Here, you see that each Logical Drive has a unique identifier called Logical Unit Number (LUN).

The LUN is represented as a hex value on AIX.





From the shell, type "lspv" to list the physical volumes, then "lsattr -El " to list the attributes of one of the disks. The value "lun_id" is what you want. See the output below.

# lspv
hdisk0 00c3b3f0feb38826 rootvg active
hdisk1 00c3b3f0d832abbc rootvg active
hdisk2 00c3b3e0fbad39e6 hrtvg1
hdisk3 00c3b3e0fbb076c8 saplogsvg active
hdisk4 00c3b3e0fbef90aa sapdatavg1 active
hdisk5 00c3b3e0fbf2e9bf sapdatavg2 active
hdisk6 00c3b3f0168bedbb sapdatavg3 active

# lsattr -El hdisk4
PR_key_value none Persistant Reserve Key Value True
cache_method fast_write Write Caching method False
ieee_volname 600A0B80003260360000A92E472997CA IEEE Unique volume name False
lun_id 0x0005000000000000 Logical Unit Number False
max_transfer 0x100000 Maximum TRANSFER Size True
prefetch_mult 1 Multiple of blocks to prefetch on read False
pvid 00c3b3e0fbef90aa0000000000000000 Physical volume identifier False
q_type simple Queuing Type False
queue_depth 10 Queue Depth True
raid_level 5 RAID Level False
reassign_to 120 Reassign Timeout value True
reserve_policy single_path Reserve Policy True
rw_timeout 30 Read/Write Timeout value True
scsi_id 0x10400 SCSI ID False
size 173670 Size in Mbytes False
write_cache yes Write Caching enabled False

# lsattr -El hdisk6
PR_key_value none Persistant Reserve Key Value True
cache_method fast_write Write Caching method False
ieee_volname 600A0B80003260360000A9AA472EA49C IEEE Unique volume name False
lun_id 0x000c000000000000 Logical Unit Number False
max_transfer 0x100000 Maximum TRANSFER Size True
prefetch_mult 1 Multiple of blocks to prefetch on read False
pvid 00c3b3f0168bedbb0000000000000000 Physical volume identifier False
q_type simple Queuing Type False
queue_depth 10 Queue Depth True
raid_level 5 RAID Level False
reassign_to 120 Reassign Timeout value True
reserve_policy single_path Reserve Policy True
rw_timeout 30 Read/Write Timeout value True
scsi_id 0x10500 SCSI ID False
size 294225 Size in Mbytes False
write_cache yes Write Caching enabled False

Using the above commands, finding which disk belongs to which controller on a SAN on AIX becomes like baby steps ;)

We did a rebalance on one of the containers today. The container's size was about 50GB and it took about an hour on an IBM DS4800 SAN hooked with fiber to the database node residing on an IBM pSeries (570) machine: 4 POWER5 processors allocated and 30GB of RAM.
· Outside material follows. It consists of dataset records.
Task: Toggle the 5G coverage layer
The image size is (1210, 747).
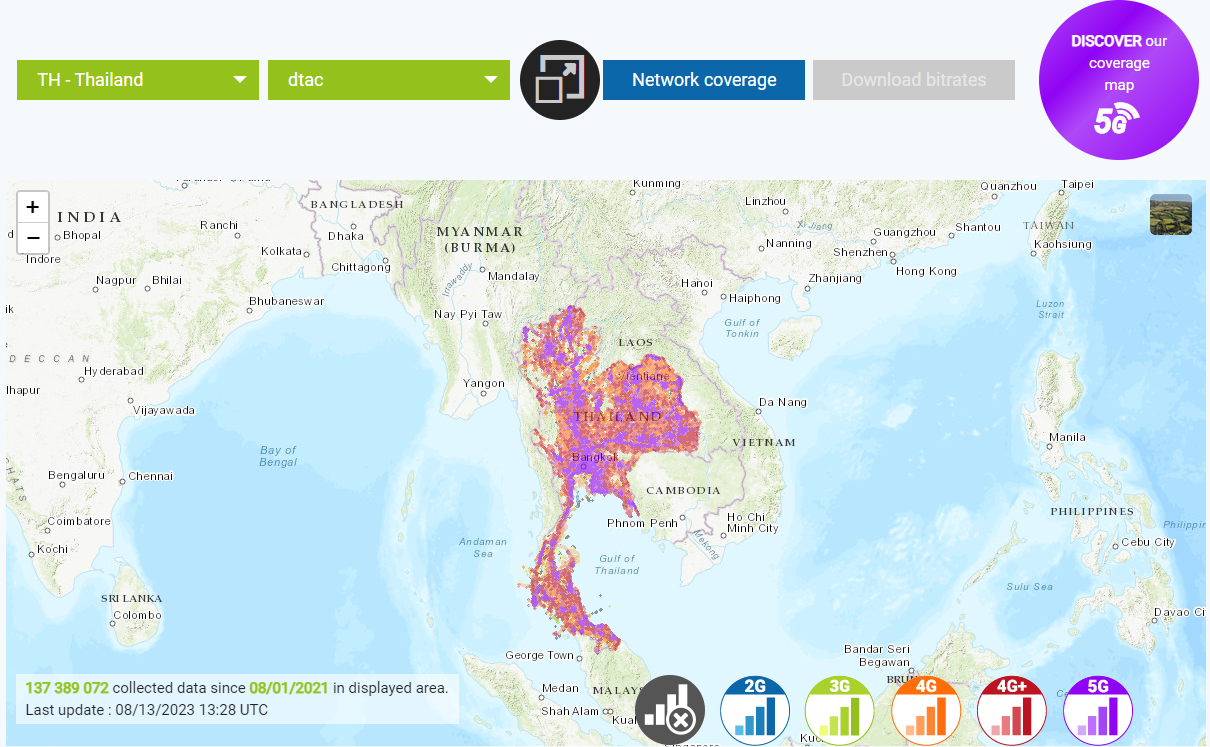Action: tap(1098, 710)
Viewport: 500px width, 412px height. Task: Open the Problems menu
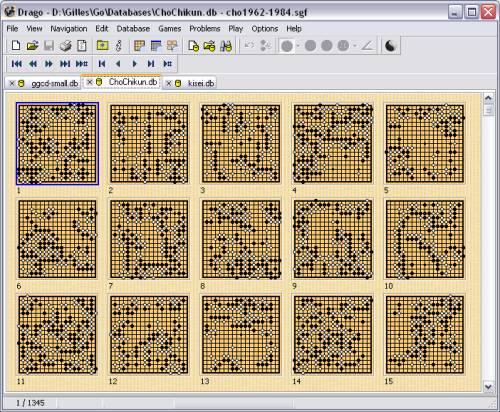tap(205, 29)
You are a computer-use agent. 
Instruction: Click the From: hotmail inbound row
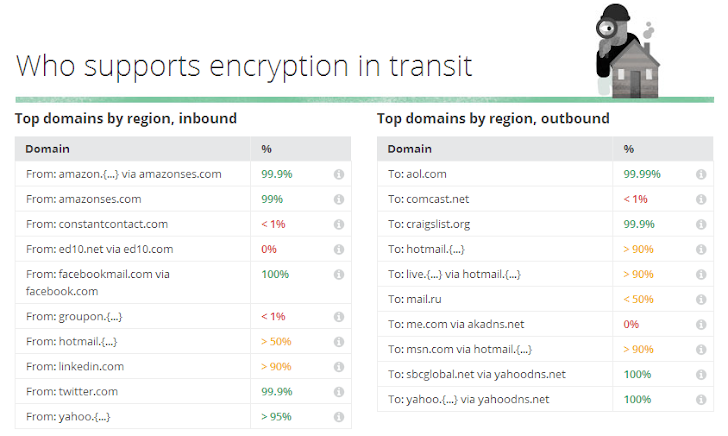183,342
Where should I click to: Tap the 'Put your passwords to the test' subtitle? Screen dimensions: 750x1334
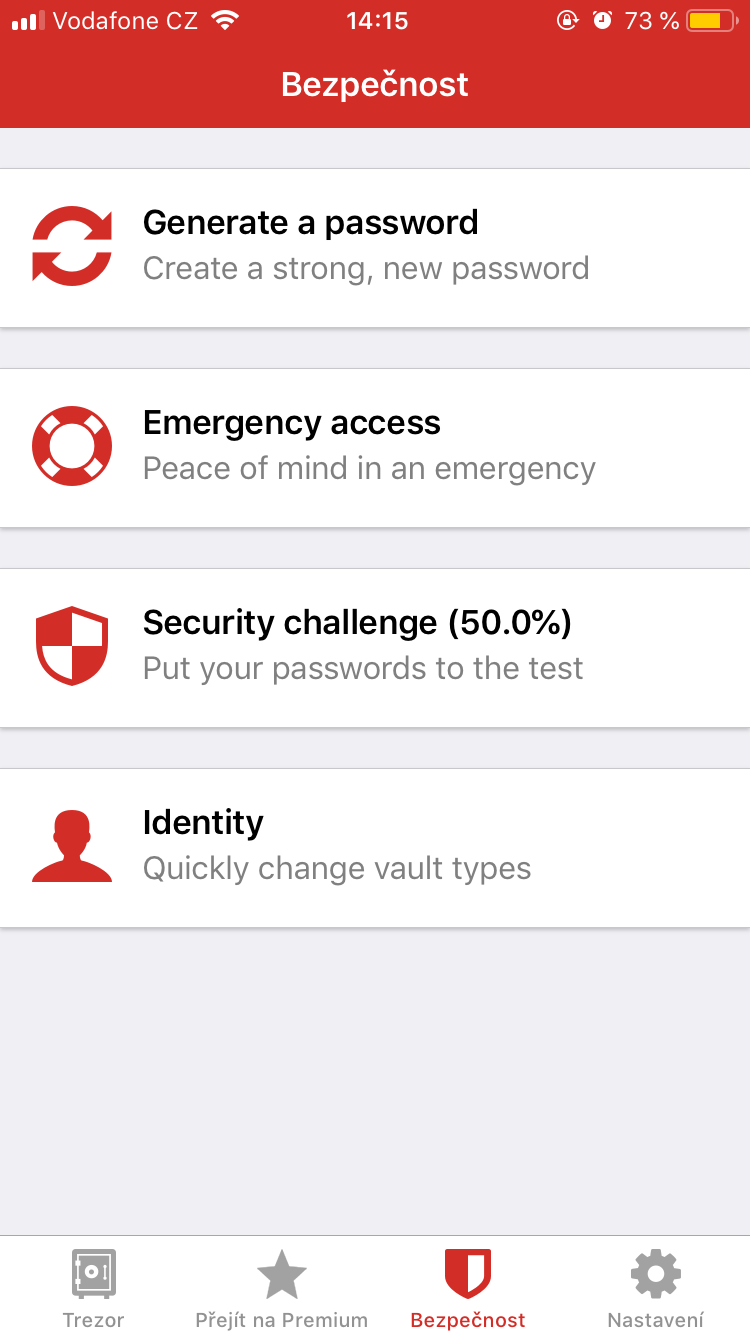click(x=363, y=668)
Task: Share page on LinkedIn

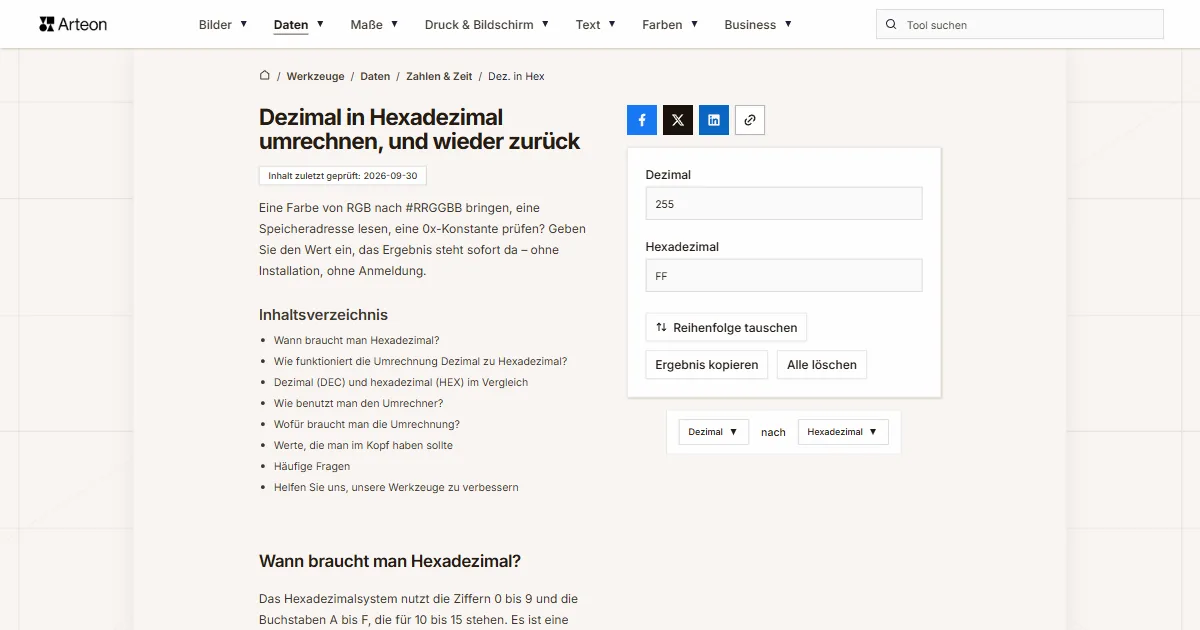Action: tap(714, 120)

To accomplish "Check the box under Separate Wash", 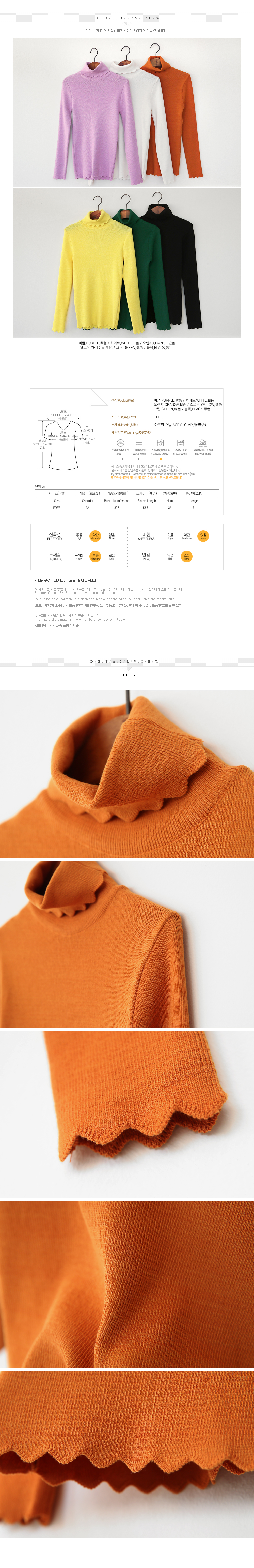I will 161,459.
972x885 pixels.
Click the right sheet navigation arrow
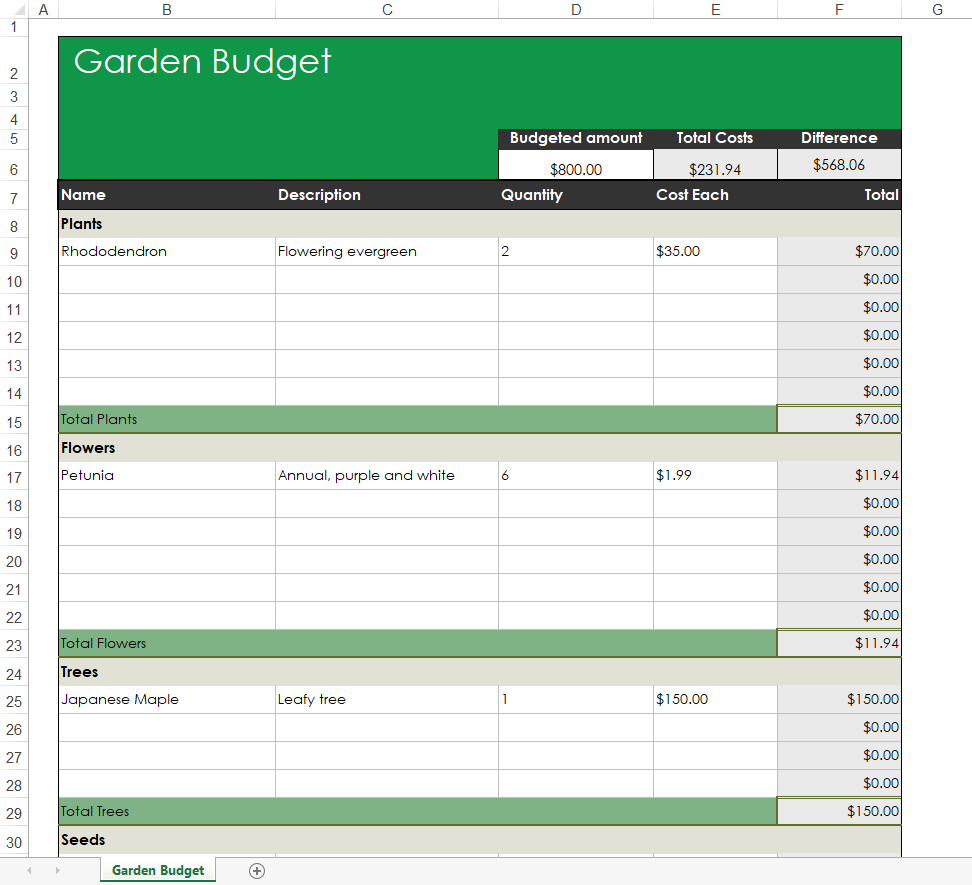(x=57, y=870)
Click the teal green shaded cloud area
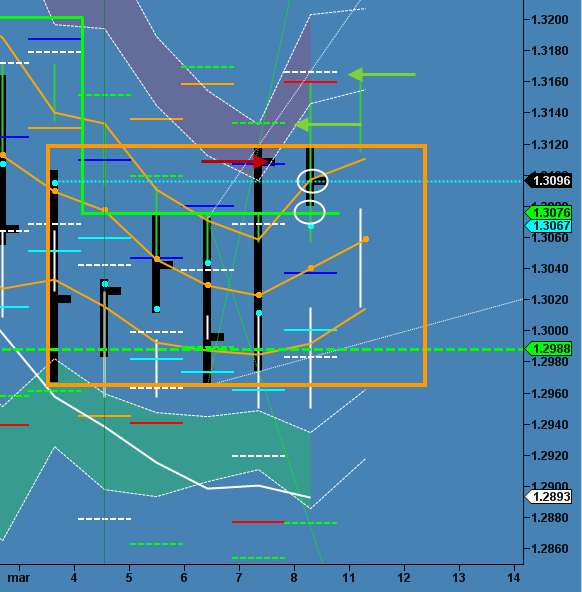This screenshot has width=582, height=592. (189, 446)
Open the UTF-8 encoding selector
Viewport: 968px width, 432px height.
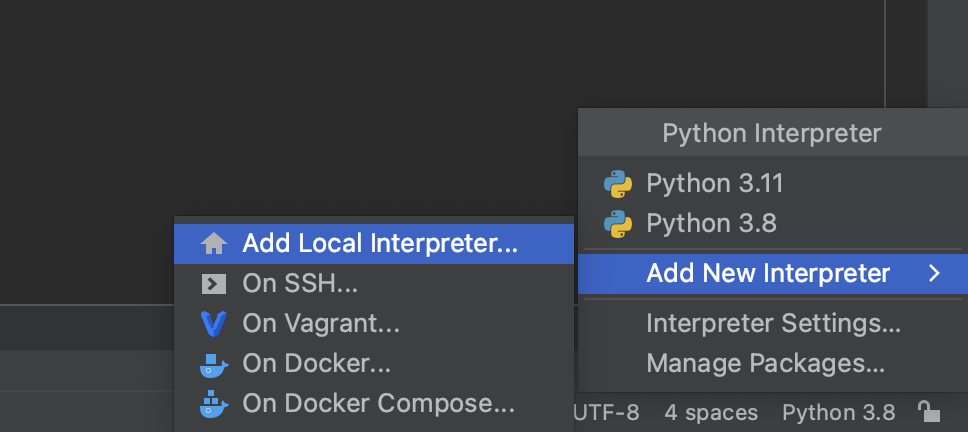607,412
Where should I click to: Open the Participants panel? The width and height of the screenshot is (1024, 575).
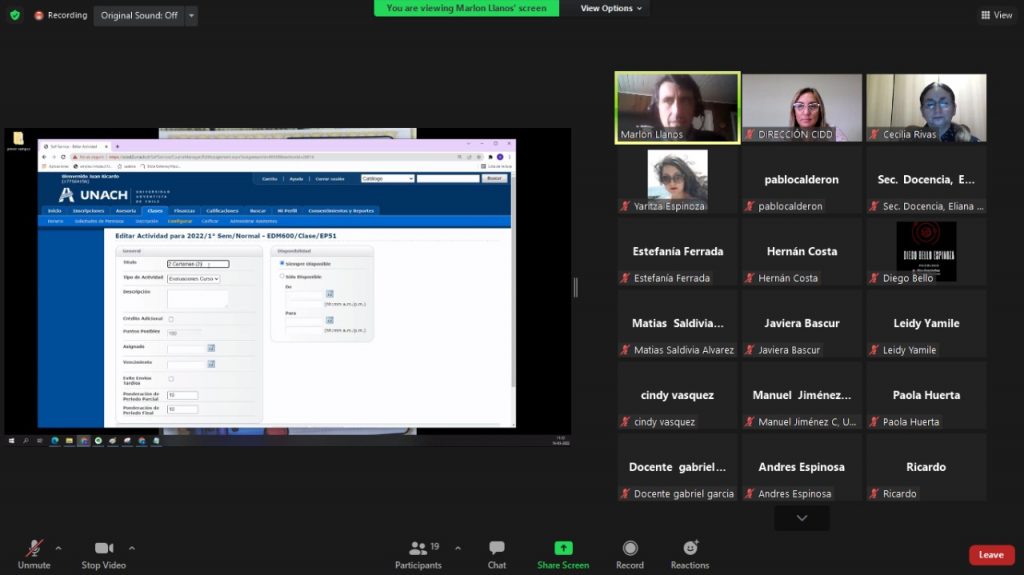coord(419,548)
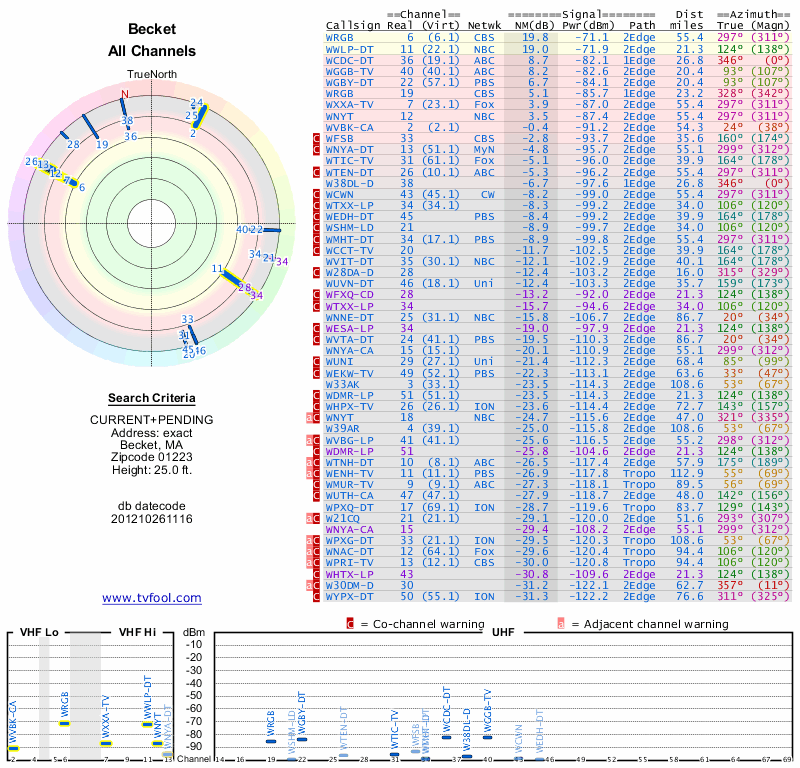
Task: Select the adjacent-channel 'a' icon beside W21CQ
Action: tap(311, 518)
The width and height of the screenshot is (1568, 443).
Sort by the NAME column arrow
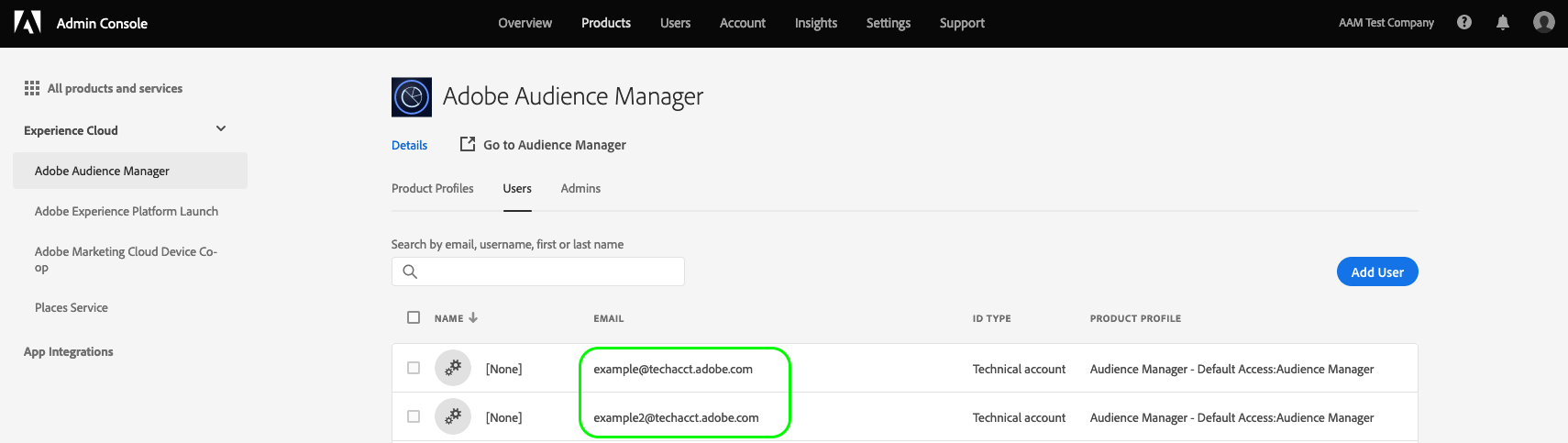(473, 317)
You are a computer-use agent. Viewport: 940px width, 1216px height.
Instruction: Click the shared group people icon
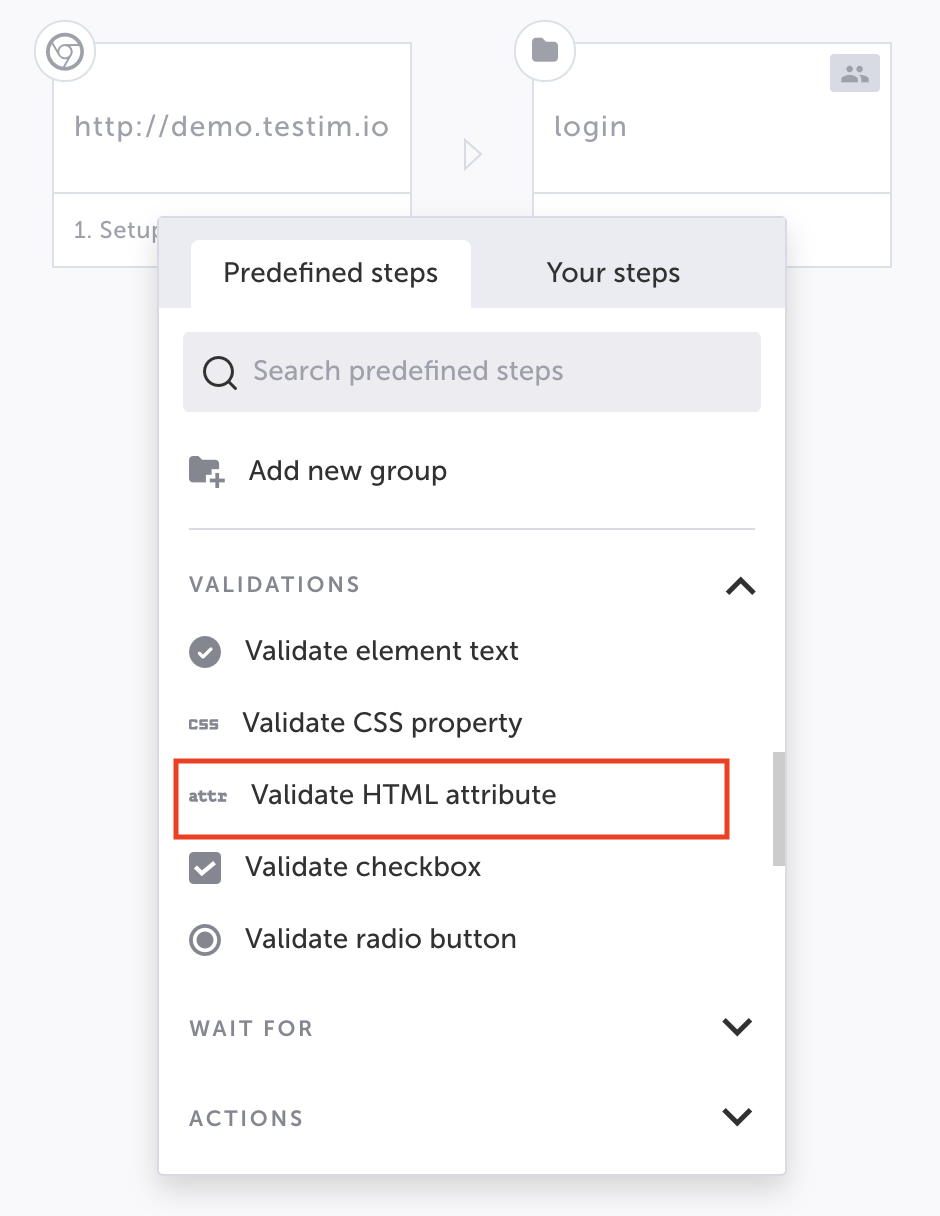click(x=855, y=73)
I tried looking up time estimation for rebalancing containers on DB2 on Google, but didn't find anything useful. Luckily, things went on smoothly.
The error file "db2diag.log" had the following with regards to rebalancing:

2009-05-18-01.05.59.552039+180 E106271503A342     LEVEL: Warning
PID : 799110 TID : 1 PROC : db2rebal 0
INSTANCE: db2ehp NODE : 000
FUNCTION: DB2 UDB, buffer pool services, sqlb_rebalance, probe:2876
MESSAGE : ADM6062I Rebalance for table space "EHP#BTABD" (ID "17") has been
completed.

2009-05-18-01.05.59.552281+180 I106271846A295 LEVEL: Warning
PID : 799110 TID : 1 PROC : db2rebal 0
INSTANCE: db2ehp NODE : 000
FUNCTION: DB2 UDB, buffer pool services, sqlb_rebalance, probe:2876
MESSAGE : PoolID 17: Last extent moved was #1866949

During the rebalancing period, the container being worked on was not showing in the list on the ERP software (SAP) and threw some errors. It was working fine on the database level however. After the process completed, SAP reported the new containers properly.

2 comments:

Bloggylife said...

this poor guy tried to explain to me the concept of zoning and I had this look on my face HUH WTH ?? Again ..

I couldn't get it ...

SAN storage, partitioning, creating&attaching LUNs, increase space, RAIDs, that about what I know .. it's a BIG thing and it gives me a headache to understand it and still I learn something new when I have to deal with it ...

So you're still using storage manager 9, 10 is out, our support sez we need to upgrade the firmware which may affect servers attached to SAN, I need to look more into this ...

MBH said...

BloggyLife,
I saw the firmware update last year and dodged it; it started manifesting many problems for many companies.

Here's the enterprise rule: If it works, don't update it.

Firmwares are there to solve problems; if you have none, you don't need the firmware.

Storage Manager 10 is required only for newer firmwares.